BEGIN Given text

How can we use data to help people improve their health and wellness and/or make health services more efficient and inclusive

Challenge identifier: SC1-2017



Promoting good health and general wellness is an integral part of Europe 2020, the EU’s 10-year economic-growth strategy. European countries are dealing with the challenges of aging populations, falling birth rates and rises in chronic diseases, putting considerable pressure on public services. Traditional healthcare systems, which have been mostly designed around acute care, are becoming less able to cope and in some areas are having to undertake fundamental transformation.

At the same time as traditional healthcare models are facing these challenges more and more health and wellness data is being collected, both through these healthcare service providers, but also through consumer focused apps and wearables. Used in an appropriate way, this data has the potential to create solutions for many of these challenges and also has the added advantage of beginning to shift the focus from the management of acute conditions towards prevention. For instance, combining data from wearable technology and insight from mainstream health services may, for once, be able to power interventions in preventative health which are more likely to change behaviour in the longer term. This opportunity therefore has garnered interest both from private and public companies in using data but there are well-founded concerns from the public and some government actors in relation to the appropriate use of this data. Solutions here will both have to be able to demonstrate complex health and wellness benefits but also reassure individuals and the public sector that privacy is being respected and that business models are appropriate.

END Given text

**Work request 1**
In the challenge description, what have traditional healthcare systems mostly been designed around?
**Work request 2**
Quote the challenge description word for word, starting with "How can we use" and going on through "undertake fundamental transformation.".

BEGIN Listed records

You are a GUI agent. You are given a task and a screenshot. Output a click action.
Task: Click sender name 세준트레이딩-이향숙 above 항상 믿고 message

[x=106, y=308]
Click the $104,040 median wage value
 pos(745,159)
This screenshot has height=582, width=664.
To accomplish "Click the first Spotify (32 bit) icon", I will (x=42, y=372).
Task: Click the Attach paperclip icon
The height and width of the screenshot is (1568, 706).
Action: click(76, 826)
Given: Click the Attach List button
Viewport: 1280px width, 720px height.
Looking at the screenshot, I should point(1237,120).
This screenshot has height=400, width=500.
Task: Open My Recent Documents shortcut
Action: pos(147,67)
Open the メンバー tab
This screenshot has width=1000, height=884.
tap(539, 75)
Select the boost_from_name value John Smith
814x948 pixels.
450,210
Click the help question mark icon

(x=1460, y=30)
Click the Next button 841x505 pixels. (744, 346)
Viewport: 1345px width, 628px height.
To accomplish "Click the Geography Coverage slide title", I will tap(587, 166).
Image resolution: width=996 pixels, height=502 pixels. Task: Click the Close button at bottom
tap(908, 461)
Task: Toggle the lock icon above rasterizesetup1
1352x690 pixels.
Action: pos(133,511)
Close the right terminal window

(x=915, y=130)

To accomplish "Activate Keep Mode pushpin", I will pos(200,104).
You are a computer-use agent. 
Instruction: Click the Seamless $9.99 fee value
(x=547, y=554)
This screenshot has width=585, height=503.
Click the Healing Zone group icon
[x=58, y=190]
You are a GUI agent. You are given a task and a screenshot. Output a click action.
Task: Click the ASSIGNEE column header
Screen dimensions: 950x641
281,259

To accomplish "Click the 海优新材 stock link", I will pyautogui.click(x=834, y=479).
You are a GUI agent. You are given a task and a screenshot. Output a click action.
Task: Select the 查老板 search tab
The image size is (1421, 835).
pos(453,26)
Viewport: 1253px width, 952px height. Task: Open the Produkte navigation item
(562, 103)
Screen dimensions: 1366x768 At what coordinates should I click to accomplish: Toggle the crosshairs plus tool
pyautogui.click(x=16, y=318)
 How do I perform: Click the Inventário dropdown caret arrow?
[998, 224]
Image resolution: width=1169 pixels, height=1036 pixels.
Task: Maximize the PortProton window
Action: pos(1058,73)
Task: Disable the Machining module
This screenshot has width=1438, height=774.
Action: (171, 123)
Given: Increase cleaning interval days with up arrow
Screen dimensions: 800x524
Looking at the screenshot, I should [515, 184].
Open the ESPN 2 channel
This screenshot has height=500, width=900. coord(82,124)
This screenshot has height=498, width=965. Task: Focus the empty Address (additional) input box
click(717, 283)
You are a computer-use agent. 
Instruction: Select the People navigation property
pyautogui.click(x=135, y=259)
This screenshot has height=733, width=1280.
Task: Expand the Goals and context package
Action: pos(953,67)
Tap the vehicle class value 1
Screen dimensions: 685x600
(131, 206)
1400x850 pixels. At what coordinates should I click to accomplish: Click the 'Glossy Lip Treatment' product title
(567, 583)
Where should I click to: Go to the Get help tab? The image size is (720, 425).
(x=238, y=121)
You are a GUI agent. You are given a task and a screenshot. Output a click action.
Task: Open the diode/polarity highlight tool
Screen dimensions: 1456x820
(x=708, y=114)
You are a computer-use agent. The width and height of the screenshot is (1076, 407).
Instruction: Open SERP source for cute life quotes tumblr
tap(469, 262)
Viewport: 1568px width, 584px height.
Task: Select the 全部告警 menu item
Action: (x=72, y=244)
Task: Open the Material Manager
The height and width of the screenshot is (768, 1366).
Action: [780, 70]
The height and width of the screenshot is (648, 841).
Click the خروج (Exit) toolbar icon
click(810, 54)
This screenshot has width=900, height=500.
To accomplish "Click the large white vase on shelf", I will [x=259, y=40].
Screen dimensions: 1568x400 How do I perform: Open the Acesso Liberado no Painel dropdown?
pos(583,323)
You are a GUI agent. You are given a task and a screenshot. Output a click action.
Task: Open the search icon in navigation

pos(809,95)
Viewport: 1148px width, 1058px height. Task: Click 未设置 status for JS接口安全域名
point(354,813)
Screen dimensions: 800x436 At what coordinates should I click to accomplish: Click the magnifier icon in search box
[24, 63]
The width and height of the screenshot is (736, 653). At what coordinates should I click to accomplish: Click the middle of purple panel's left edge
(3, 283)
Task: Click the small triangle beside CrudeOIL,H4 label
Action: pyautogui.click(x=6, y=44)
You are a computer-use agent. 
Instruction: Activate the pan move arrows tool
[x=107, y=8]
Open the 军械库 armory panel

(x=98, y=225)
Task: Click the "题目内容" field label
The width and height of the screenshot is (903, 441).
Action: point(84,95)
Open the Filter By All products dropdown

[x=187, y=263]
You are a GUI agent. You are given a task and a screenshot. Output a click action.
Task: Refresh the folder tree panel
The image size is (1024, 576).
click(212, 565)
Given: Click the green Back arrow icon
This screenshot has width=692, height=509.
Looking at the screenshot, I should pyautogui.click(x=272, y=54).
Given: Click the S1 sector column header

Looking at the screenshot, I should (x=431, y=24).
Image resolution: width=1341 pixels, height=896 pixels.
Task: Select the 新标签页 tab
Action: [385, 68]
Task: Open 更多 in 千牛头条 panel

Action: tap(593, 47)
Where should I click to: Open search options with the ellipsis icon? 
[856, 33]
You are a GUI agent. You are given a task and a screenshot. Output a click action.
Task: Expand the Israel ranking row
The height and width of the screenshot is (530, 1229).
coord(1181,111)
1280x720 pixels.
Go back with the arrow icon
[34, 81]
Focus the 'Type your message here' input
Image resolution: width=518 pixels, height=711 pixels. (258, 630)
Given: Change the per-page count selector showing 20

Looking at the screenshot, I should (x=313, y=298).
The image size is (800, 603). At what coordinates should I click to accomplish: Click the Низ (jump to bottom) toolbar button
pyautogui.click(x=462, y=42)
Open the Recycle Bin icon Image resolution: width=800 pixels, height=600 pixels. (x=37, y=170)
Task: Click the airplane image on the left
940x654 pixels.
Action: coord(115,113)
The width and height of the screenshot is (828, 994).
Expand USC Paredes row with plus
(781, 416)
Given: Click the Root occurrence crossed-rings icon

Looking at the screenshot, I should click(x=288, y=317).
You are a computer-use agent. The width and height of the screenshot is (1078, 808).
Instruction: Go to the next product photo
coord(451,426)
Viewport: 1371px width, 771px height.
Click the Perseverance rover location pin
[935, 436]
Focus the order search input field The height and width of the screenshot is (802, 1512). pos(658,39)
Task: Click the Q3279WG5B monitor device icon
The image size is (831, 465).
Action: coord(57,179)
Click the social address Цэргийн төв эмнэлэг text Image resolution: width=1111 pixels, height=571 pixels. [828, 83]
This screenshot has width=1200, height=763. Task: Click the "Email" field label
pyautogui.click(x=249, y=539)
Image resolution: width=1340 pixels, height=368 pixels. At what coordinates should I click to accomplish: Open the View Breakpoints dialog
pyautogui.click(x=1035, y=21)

END Listed records

**Your response 1**
Acute care.

**Your response 2**
How can we use data to help people improve their health and wellness and/or make health services more efficient and inclusive

Challenge identifier: SC1-2017



Promoting good health and general wellness is an integral part of Europe 2020, the EU’s 10-year economic-growth strategy. European countries are dealing with the challenges of aging populations, falling birth rates and rises in chronic diseases, putting considerable pressure on public services. Traditional healthcare systems, which have been mostly designed around acute care, are becoming less able to cope and in some areas are having to undertake fundamental transformation.